Nick Grisanti has followed in his father Paul’s footsteps by becoming one of Louisville Business First‘s annual list of 20 People to Know in Real Estate. His work at the Kentucky Cabinet for Economic Development led to a natural transition into the commercial real estate market.
Here is his Business First questionnaire in full:
What are some up-and-coming areas to look out for in Louisville real estate?The Central Business District and the edge neighborhoods should continue to revitalize as more people are interested in living and working in dense, walkable areas.
What advice would you give to someone who wants to build a real estate portfolio? Be patient for the right property but ready when the right opportunity comes. Before ever looking at a specific piece of real estate, build a strong network of contacts who are going to help define your parameters and execute the deal. This will lead to success in not only making acquisitions, but making money after the purchase. The team should include a knowledgeable real estate broker, financial partner(s), real estate attorney and contractors. No one develops a real estate portfolio alone.
What do you wish more people understood about the way your business operates? The aspect that I have found fascinating in my first year and half in real estate is that the job is essentially a never-ending analysis of opportunity costs. It’s easy to stay busy in real estate. Staying productive and turning away smaller opportunities to focus on bigger ones is the hard part.

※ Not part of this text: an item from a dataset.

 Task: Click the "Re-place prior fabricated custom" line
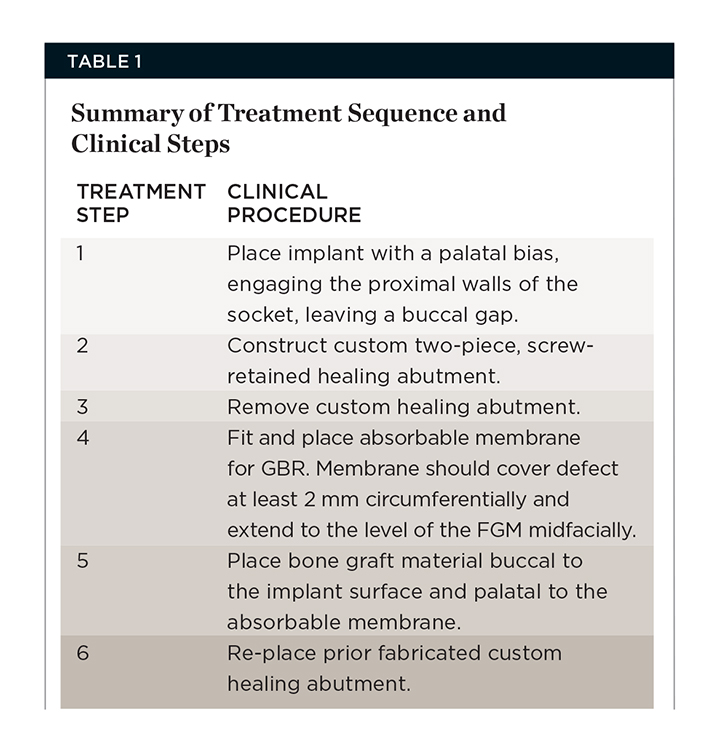[x=394, y=653]
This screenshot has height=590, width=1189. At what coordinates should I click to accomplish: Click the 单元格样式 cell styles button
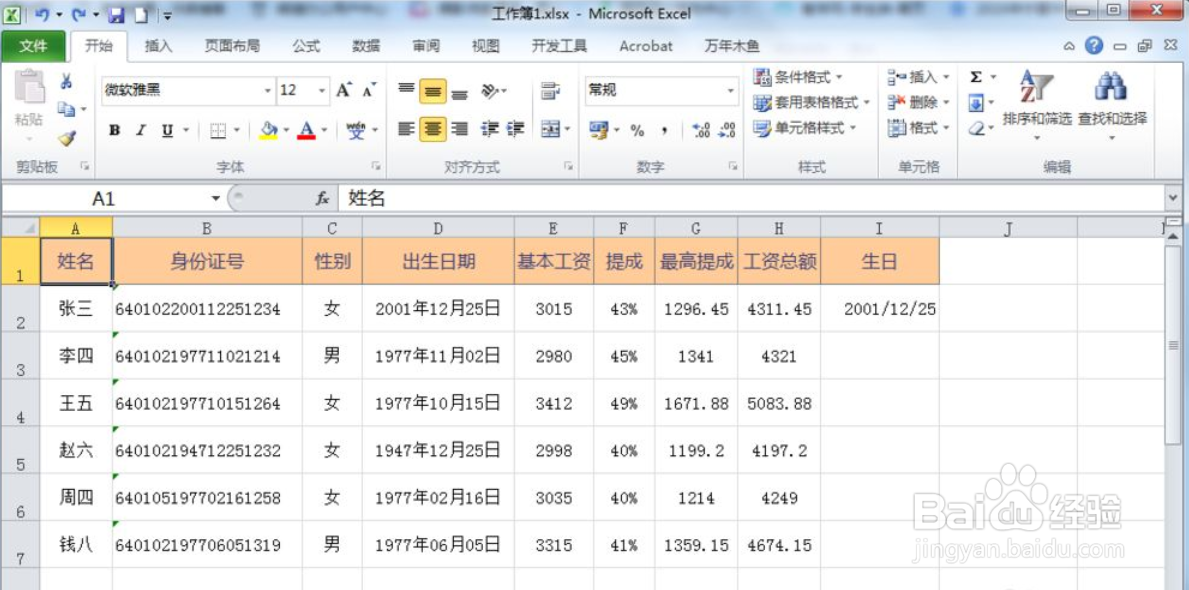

What’s one thing most people don’t think about when planning a move to a new space? Buyers should think about disposition before they purchase a property, and tenants should think about expansion, downsizing or relocation before they sign a lease. Always have an exit strategy.
What technology is transforming the way you work every day? There is a lot of noise in commercial real estate tech—new listing services, new information services, new GIS mapping services. It’s a constant deluge and a challenge to quickly analyze what they have to offer and filter out the stuff that won’t help productivity. And most of it probably won’t help productivity.
What’s your industry’s greatest challenge? Real estate brokers and developers need to work with governments and regulatory agencies to ensure that our cities continue to grow and do so in a sustainable way. I would love to see more vertical projects add density to our ever-sprawling city, but these often face challenges from neighbors and municipalities.
Why did you get into the real estate business? My dad finally twisted my arm! Actually, it was more a series of gentle nudges. I was working for the Kentucky Cabinet for Economic Development when I decided to jump into commercial real estate and join Grisanti Group. I really enjoyed working in economic development, and it was very fulfilling to help bring jobs and investment to the commonwealth. Moving into commercial real estate was a natural transition because the fields overlap in many ways.